This Day (Lagos)

Nigeria: Profit - 'Human Trafficking, Second to Trade in Arms'

Abuja — The United Nations has rated human trafficking as the third highest profit earning industry after arms dealing and drugs.

This was made known yesterday in Abuja by the Executive Secretary of National Agency for the Prohibition and Traffic in Persons and Other Related Matters(NAPTIP), Mrs. Carol Ndaguba, while delivering a paper at the 4th Annual Women International Conference organized by Excellent Women International Forum in collaboration with NAPTIP.

Ndaguba noted with dismay the alarming rise of the modern slave trade and child abuse which she claimed as becoming almost normal in Nigeria.

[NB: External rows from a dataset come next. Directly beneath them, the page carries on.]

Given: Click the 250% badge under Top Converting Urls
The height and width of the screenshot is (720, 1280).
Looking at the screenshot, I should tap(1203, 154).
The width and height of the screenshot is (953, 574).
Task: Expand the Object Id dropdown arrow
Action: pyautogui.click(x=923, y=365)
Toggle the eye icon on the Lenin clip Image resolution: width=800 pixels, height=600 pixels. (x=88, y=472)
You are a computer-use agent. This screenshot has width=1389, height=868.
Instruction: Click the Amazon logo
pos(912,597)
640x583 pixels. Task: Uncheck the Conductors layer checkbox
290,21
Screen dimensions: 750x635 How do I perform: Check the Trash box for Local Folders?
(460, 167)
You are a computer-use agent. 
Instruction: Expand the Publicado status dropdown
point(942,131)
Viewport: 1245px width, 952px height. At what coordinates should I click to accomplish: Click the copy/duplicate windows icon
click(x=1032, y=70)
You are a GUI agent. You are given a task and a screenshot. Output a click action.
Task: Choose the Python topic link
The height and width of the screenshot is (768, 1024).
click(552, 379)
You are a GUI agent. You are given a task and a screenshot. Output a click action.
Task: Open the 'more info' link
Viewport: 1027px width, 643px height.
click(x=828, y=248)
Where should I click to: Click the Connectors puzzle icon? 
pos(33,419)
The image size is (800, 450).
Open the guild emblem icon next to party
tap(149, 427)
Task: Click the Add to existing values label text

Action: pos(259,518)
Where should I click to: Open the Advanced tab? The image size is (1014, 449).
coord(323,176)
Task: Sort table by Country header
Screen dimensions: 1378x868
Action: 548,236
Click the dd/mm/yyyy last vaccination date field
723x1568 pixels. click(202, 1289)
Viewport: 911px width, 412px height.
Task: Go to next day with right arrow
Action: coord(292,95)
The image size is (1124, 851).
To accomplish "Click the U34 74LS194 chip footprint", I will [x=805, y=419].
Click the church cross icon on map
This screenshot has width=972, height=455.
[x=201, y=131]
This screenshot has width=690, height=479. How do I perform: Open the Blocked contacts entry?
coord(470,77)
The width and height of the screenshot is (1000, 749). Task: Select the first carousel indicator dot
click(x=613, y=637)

According to her, human trafficking which has an external and internal dimension, gives an interest rate of about $9.5 billion annually and based on the US government research of 2006, people trafficked across national borders annually, ranks 800,000.

Apart from poverty which she identified as the primary cause, she also pointed out that globalised capitalism; corruption and greed are contributing factors to the evil practice.

While thanking the sister agencies of the Nigerian Police, Immigration Service, State Security Service and Nigerian Intelligence Agency for their unflinching support to NAPTIP in fighting the menace of human abuse, she called on all well meaning Nigerians to partner with the Agency in seeing that the evil custom is rooted out from the Nigerian system.

The Executive Director of EXWIF, Mrs. Christabel Julie Okoye, while welcoming the guests, highlighted the inalienable role of mothers in the upbringing of children. She explained that the purpose of the conference is to bring excellence to motherhood which will in turn bring sanity to our decaying society.